Repairs undertaken by Friends of Friendless Churches from 2024 to 2025 focused on damp from defective drains and the high external ground level on the south side of the church, which caused much of the timber to rot. Workers reduced the moisture levels in the building through better drainage, lowering the ground level as archaeology permits, and increasing ventilation to the interior of the building. Mould and vegetation growth was a problem due to this dampness. Friends of Friendless Churches removed any growth and replastered the walls with lime plaster and limewash after controlling the damp.
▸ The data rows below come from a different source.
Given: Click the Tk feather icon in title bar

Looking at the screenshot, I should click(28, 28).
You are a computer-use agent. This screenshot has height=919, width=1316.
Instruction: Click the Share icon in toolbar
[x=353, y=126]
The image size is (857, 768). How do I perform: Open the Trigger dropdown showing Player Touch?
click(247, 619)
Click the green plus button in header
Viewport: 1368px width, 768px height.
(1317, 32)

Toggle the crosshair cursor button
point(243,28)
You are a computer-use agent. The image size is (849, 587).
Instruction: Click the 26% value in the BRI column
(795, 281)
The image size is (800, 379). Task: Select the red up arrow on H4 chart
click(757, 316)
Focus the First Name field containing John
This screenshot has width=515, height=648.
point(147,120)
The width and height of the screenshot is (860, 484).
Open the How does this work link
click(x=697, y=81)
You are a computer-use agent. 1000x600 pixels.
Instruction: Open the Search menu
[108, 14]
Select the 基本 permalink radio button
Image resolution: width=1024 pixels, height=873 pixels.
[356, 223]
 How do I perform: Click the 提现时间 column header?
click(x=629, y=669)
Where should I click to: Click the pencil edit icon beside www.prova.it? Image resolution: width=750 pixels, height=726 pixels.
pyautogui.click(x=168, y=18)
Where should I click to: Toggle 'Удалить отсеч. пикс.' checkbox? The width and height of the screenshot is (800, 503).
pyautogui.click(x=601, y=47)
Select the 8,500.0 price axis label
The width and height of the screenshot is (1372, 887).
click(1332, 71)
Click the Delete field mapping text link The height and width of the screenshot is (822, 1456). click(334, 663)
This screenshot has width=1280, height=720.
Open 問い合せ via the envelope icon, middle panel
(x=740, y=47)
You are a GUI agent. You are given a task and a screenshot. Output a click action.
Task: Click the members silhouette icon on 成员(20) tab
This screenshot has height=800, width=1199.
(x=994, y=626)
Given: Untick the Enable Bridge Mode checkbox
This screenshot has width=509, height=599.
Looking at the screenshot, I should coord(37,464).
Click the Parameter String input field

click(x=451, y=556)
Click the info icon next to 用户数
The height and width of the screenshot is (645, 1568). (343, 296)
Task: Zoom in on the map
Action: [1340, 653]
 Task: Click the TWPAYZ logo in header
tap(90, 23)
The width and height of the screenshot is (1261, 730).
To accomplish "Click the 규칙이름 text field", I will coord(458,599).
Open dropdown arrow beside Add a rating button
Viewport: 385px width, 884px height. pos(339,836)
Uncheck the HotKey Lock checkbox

Repairs also included mending the roof, overhauling the rainwater goods and the below ground drainage, repairing the glazing to the windows, mending the paneling and pews, raking out the cementitious pointing, and repointing the external masonry in lime mortar.

==Assessment==
The church has national recognition and statutory protection from alteration as it has been designated as a Grade II* listed building – the second-highest of the three grades of listing, designating "particularly important buildings of more than special interest". It was given this status on 5 April 1971, and has been listed because it is regarded as "a good rural late Medieval church". Cadw (the Welsh Assembly Government body responsible for the built heritage of Wales and the inclusion of Welsh buildings on the statutory lists) also notes that the church has "a simple traditional character", and that it retains "many original features."

Writing in 1862, the clergyman and antiquarian Harry Longueville Jones said that the east window was similar to windows in the south aisle of St Cybi's Church, Holyhead. A 2009 guide to the buildings of the region also comments upon the east window, saying that it was "surprisingly grand". A 2006 guide to the churches of Anglesey says that St Twrog's is in "an elevated spot in a remote rural location." It notes that the east window was "much weathered", but that overall the building "appears to be in fairly good condition."